#### [WHAT YOU NEED TO DO]
Which lines run from the line with "Click the Votre commande heading" through the line with "This screenshot has width=640, height=572." in the entries below? Print them exactly, both ends included, and nothing more.

#### [INFORMATION PROVIDED]
┌──

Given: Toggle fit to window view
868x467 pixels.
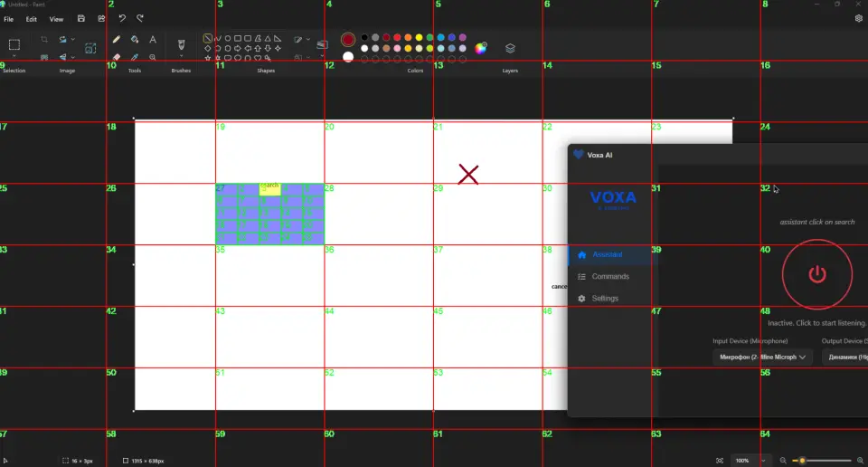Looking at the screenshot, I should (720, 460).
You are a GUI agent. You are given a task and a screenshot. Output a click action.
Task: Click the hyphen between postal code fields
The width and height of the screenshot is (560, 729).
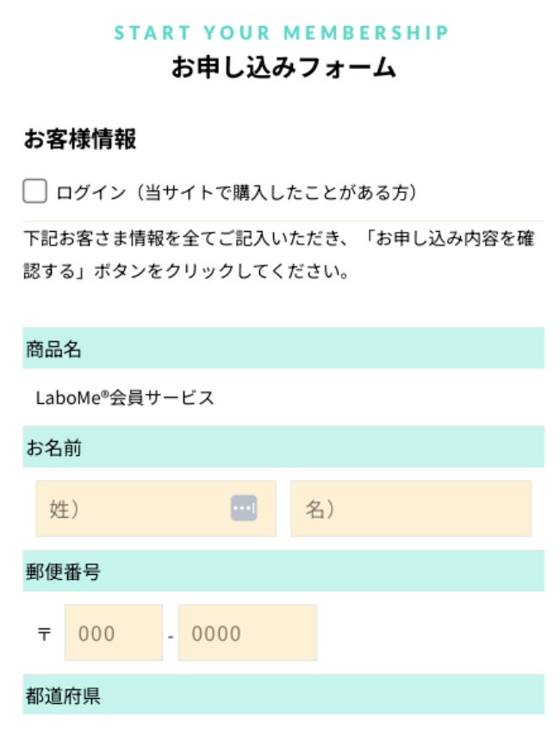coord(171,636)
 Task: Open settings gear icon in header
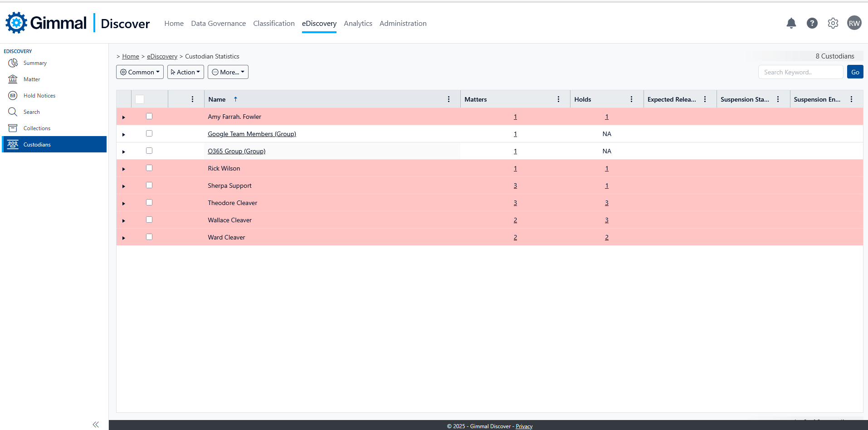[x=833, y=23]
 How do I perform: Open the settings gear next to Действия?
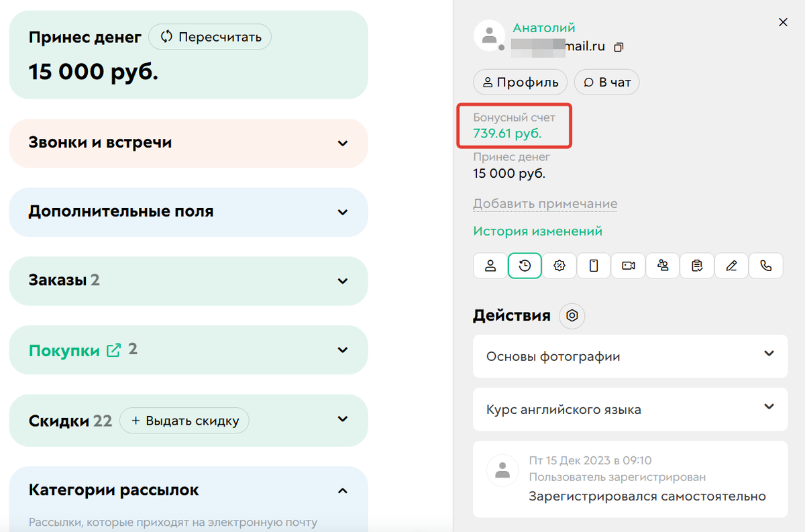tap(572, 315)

└──
┌──

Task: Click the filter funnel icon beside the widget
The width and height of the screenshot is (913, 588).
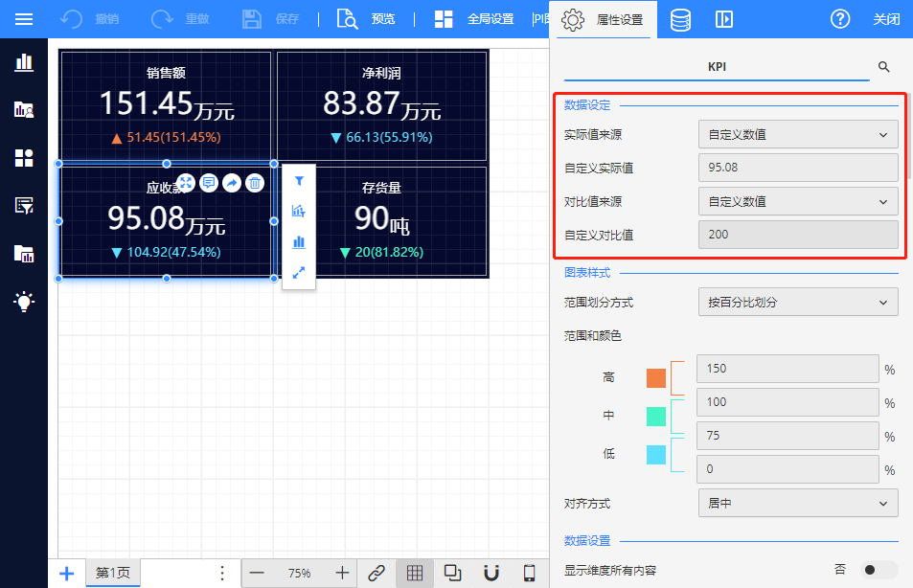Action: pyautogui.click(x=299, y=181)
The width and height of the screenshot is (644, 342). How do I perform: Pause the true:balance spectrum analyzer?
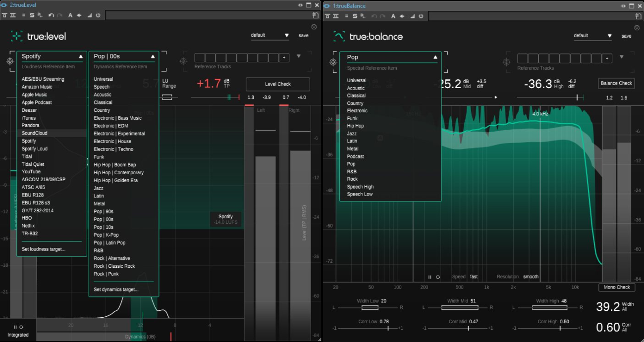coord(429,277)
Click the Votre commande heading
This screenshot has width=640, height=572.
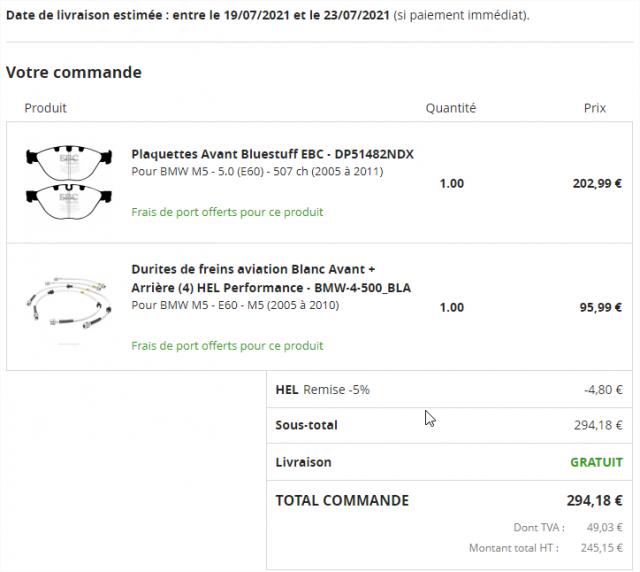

└──
┌──

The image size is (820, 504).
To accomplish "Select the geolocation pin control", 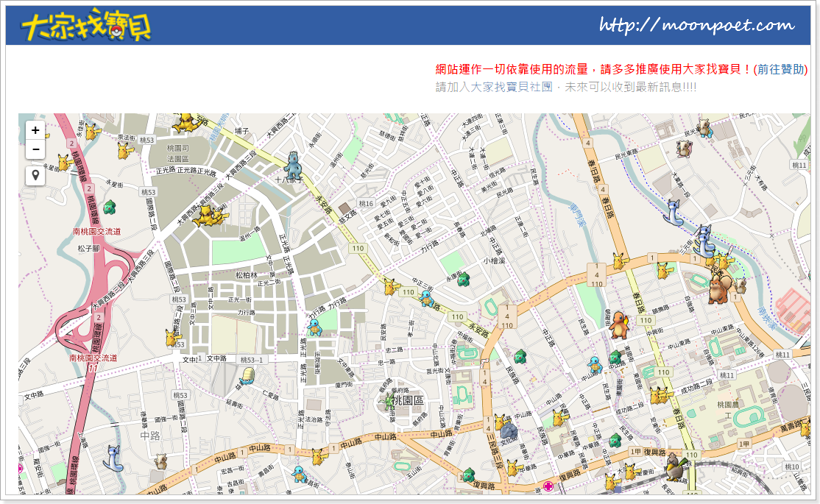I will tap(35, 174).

└──

#### [OUTPUT OF THE TASK]
Click the Votre commande heading
This screenshot has width=640, height=572.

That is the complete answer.